Em três meses, António Guterres teve duas baixas na sua hierarquia de topo por causa do conflito israelo-palestiniano: Rima Khalaf e Salam Fayyad. São casos diferentes, mas o pano de fundo é um só. Juntos, os dois episódios evidenciam como o conflito entre israelitas e palestinianos atravessa todos os dias a vida de um secretário-geral da ONU: as pressões são fortíssimas e constantes, e as palavras têm de ser medidas em balanças de alta precisão.

Rima Khalaf, uma jordana de origem kuwaitiana, demitiu-se em Março do cargo de directora executiva da Comissão da ONU para questões económicas e sociais da Ásia ocidental (ESCWA, na sigla inglesa), depois de Guterres lhe ter pedido que se retractasse em relação a um relatório crítico sobre Israel. E Salam Fayyad, antigo primeiro-ministro da Autoridade Palestiniana e a escolha de Guterres para chefiar a missão da ONU na Líbia, foi vetado pelos EUA em Fevereiro.

No caso de Fayyad, houve uma clara derrota para Guterres. Quando o nome foi proposto, a nova embaixadora dos EUA junto das Nações Unidas, Nikky Haley, emitiu uma nota no novo tom que a administração de Donald Trump introduziu na vida diplomática: “Os Estados Unidos estão decepcionados por ver uma carta a indicar a intenção de nomear o ex-primeiro-ministro da Autoridade Palestiniana para liderar a missão da ONU na Líbia. Há demasiado tempo que a ONU é injustamente tendenciosa a favor da Autoridade Palestiniana, em detrimento dos nossos aliados em Israel. Os EUA não reconhecem um Estado palestiniano, nem apoiam o sinal que esta nomeação transmitiria às Nações Unidas. Mas encorajamos os dois lados a encontrarem juntos uma solução. Daqui para a frente, os EUA vão agir, não apenas falar, para apoiar os seus aliados.” Três dias depois, no Dubai, Guterres respondeu: Salam Fayyad “é a pessoa certa para o cargo certo no momento certo”. O nome, no entanto, caiu.

O episódio da demissão de Rima Khalaf é mais complexo. A directora executiva da ESCWA publicou um relatório no site da sua agência, com sede em Beirute, no qual se lê que “Israel estabeleceu um regime de apartheid que oprime e domina o povo palestiniano como um todo”. O governo israelita fez démarches imediatas, públicas e privadas, e Guterres pediu a Rima Khalaf um gesto de distanciamento em relação ao relatório.

“Do ponto de vista não-diplomático, não é a primeira vez que é feita a comparação entre os territórios ocupados e o apartheid, mas é a primeira vez que acontece num documento produzido no âmbito institucional das Nações Unidas e, por isso, assume uma dimensão política grande”, diz Ana Santos Pinto, professora de relações internacionais da Universidade Nova de Lisboa e investigadora do IPRI.

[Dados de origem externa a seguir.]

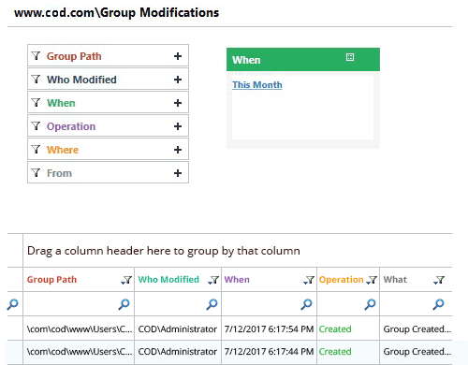Click magnifier icon in leftmost grid row column
This screenshot has height=365, width=468.
pos(13,304)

Na sua opinião, a decisão de Guterres não é necessariamente uma cedência aos EUA ou a Israel. Aceitar o relatório seria a “assunção de uma expressão que não faz parte do léxico da ONU e que tem uma dimensão simbólica muito significativa”. E abria um precedente: “Aparecendo num relatório com a chancela da ONU, a palavra apartheid passaria a ser usada como linguagem da ONU”, diz a especialista em Médio Oriente, cujo doutoramento é sobre o conflito israelo-palestiniano. “E isso poderia diminuir a capacidade de a ONU afirmar-se como mediador imparcial.” Dá um exemplo: “Usar na diplomacia a expressão ‘guerra civil’ é completamente diferente de dizer ‘conflito armado’. As palavras têm relevância política. Materializam, através do discurso, algo que a seguir pode ser replicado. Ganha substância e realidade.”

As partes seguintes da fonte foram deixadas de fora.